Klare Worte kommen auch aus den Vereinigten Staaten von Amerika. Der US-Spitzendiplomat für Lateinamerika, Brian Nichols, begrüßte auf Twitter die Entscheidung des Wahlgerichts, die Ergebnisse der ersten Runde zu bestätigen. Nichols äußerte sich besorgt über den Schritt der Staatsanwaltschaft und sagte, dies sei eine "Bedrohung für Guatemalas Wahldemokratie". Er fordert: "Die Institutionen müssen den Willen der Wähler respektieren."

Auch die Wahlbeobachtergruppe der Europäischen Union hatte von den guatemaltekischen Behörden gefordert, den "eindeutigen Willen der Bürger zu respektieren".
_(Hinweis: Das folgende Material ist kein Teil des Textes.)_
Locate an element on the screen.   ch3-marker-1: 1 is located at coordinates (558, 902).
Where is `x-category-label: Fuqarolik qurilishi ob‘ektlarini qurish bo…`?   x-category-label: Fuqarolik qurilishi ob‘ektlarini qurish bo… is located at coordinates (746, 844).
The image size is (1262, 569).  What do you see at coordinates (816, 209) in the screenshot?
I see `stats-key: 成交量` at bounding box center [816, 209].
Bereits im Jahr 2021 hatte die US-Regierung erklärt, sie habe das Vertrauen in Guatemalas Engagement im Kampf gegen die Korruption verloren, nachdem Generalstaatsanwältin Consuelo Porras Curruchiches Vorgängerin entlassen hatte. 2022 nahm das Außenministerium in Washington Curruchiche auf seine Liste der korrupten und undemokratischen Akteure aufgenommen, da er Korruptionsermittlungen behindert haben soll.

Bereits vor der Präsidentenwahl hatte es Kritik gegeben, weil drei oppositionelle Kandidaten von der Abstimmung ausgeschlossen wurden, unter ihnen die indigene Kandidatin Thelma Cabrera von der linken Bewegung MLP. Menschenrechtsorganisationen kritisierten zudem ein repressives Vorgehen gegen Journalisten und Juristen, die sich der Aufklärung der korrupten Machenschaften widmen, in die auch Präsident Giammattei verstrickt sei.